Metabarcoding insights into the identity and trophic behaviour of foraminifera in intertidal sediments. Foraminifera identity and trophic preferences

Next Generation Sequencing (NGS) has proven to be a useful tool for ecological studies of marine organisms. An increasing number of studies use NGS approaches to gain insights into foraminiferal diversity. Nevertheless, information on the taxonomy and complex ecological interactions of benthic foraminifera is still scarce. Here, we aim to determine the taxonomic identity and elucidate the feeding patterns of foraminifera from intertidal mudflats using the v9 region of the 18S rRNA gene. Isolation of living foraminiferal cells was done from intact sediment cores, retrieved from two locations of the Wadden Sea. Foraminifera were picked from the top 10 cm, their vitality was confirmed based on their motility and they were morphologically identified to genus level (Ammonia sp., Elphidium sp. and Haynesina sp.). DNA was extracted from within single foraminiferal cells and from the surrounding sediments. Subsequently, the v9 region of the 18S rRNA gene was amplified and sequenced on the Illumina MiSeq platform. Paired-end reads were joined, quality filtered and assigned taxonomy based on the SILVA database. Additionally, the Protist Ribosomal Reference (PR2) database was used for the taxonomical identification of foraminiferal operational taxonomic units (OTUs) retrieved from single-cells. Ongoing phylogenetic analysis will enable the exact placement of these specimens among known groups and previously identified foraminiferal genotypes.

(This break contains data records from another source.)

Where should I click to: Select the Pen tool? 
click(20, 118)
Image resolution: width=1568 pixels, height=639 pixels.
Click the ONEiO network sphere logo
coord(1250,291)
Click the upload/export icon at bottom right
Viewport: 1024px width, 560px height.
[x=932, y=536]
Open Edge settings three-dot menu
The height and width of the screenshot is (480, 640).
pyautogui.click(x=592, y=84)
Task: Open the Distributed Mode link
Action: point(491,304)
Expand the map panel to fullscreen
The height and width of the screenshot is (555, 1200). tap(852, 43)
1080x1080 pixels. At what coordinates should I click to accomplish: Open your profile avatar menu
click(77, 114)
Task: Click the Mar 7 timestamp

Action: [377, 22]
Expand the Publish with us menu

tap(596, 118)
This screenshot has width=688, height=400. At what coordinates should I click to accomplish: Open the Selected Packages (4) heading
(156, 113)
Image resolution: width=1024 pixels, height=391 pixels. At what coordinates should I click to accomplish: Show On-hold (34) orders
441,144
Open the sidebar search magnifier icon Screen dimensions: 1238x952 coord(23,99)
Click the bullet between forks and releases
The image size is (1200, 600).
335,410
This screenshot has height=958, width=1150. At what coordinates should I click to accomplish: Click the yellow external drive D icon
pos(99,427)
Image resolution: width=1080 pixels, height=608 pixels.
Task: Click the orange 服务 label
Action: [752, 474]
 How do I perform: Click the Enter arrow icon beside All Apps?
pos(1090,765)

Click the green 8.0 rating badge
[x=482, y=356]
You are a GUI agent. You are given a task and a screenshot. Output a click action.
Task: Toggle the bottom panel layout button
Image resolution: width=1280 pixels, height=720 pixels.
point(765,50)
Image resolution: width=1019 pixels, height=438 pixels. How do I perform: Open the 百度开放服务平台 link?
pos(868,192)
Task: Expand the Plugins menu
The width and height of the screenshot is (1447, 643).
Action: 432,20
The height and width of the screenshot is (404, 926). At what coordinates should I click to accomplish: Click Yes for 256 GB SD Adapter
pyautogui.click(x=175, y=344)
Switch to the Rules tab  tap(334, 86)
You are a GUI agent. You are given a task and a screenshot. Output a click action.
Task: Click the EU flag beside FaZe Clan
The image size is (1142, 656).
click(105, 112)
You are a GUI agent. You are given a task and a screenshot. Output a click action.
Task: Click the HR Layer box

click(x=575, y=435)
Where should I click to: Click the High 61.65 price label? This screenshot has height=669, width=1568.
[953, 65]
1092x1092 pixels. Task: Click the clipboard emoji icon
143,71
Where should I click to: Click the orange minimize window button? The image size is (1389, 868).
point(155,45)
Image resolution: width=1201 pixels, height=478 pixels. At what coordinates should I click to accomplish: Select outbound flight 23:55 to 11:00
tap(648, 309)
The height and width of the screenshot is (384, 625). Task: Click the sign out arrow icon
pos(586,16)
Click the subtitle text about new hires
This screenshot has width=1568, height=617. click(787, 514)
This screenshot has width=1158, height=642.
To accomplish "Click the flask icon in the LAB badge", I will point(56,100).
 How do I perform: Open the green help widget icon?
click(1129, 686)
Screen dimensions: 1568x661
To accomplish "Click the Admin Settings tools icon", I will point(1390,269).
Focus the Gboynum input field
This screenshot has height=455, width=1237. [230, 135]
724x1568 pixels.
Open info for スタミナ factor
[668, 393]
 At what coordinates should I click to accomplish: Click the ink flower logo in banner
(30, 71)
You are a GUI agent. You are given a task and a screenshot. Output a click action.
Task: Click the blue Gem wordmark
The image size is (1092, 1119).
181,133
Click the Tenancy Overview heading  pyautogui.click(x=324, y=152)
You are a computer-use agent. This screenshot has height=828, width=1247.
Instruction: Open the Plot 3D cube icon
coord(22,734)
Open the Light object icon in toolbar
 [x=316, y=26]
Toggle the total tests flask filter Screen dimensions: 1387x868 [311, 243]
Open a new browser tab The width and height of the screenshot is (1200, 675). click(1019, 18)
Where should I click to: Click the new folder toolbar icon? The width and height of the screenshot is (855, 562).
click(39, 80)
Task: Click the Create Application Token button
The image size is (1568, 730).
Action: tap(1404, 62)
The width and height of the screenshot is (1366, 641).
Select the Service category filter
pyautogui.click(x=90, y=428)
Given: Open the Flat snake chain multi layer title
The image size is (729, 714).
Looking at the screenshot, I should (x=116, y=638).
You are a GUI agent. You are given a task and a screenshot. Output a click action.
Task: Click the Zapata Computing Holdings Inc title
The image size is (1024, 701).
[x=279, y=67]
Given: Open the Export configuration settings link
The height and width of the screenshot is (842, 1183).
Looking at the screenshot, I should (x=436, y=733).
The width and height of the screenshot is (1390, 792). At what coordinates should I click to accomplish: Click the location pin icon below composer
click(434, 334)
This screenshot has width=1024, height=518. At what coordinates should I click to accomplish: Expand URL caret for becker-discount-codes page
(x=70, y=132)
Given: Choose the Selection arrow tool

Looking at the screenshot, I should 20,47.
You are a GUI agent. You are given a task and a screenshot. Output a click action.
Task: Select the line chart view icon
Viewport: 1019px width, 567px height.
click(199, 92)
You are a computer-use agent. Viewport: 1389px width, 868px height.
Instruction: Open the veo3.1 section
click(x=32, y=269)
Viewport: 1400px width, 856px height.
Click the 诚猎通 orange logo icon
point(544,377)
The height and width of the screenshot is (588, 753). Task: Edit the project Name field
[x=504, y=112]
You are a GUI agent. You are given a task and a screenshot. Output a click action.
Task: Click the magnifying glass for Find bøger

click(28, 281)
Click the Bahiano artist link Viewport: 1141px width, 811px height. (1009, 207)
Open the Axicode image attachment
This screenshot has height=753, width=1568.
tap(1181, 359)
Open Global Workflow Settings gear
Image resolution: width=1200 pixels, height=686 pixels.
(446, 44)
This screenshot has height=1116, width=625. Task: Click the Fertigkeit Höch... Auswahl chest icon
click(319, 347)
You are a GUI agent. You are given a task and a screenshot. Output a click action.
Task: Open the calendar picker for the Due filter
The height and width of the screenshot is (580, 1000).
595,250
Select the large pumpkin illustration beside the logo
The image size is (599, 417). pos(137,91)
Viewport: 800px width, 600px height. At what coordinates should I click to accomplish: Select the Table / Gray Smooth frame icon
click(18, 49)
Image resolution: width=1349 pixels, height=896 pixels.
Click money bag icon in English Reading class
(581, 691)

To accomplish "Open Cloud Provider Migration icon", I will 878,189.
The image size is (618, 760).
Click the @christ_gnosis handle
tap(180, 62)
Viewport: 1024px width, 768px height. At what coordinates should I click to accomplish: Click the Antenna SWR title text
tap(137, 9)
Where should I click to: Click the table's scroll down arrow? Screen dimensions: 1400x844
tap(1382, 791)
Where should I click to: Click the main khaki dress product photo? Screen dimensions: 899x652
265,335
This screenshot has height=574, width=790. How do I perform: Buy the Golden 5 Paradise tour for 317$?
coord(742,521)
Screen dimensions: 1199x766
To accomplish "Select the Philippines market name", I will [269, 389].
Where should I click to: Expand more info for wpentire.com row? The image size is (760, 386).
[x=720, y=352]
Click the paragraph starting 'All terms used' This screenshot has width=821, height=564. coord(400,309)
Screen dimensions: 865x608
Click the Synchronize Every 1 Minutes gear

OTUs found in the foraminiferal cells generally reflect the diversity of small eukaryotes in the surrounding sediments, with dominant groups those of diatoms, dinoflagellates, ciliates and metazoans (e.g. nematodes, maxillopoda). However, the intracellular eukaryotic community signal differs among foraminiferal species, suggesting differences in their trophic behaviour. This is confirmed by multivariate statistical analysis, which indicates that foraminiferal species and the sampling depth are significant factors for the observed intracellular community variance. Further analysis will reveal more details about specific eukaryotes that foraminifera potentially feed on.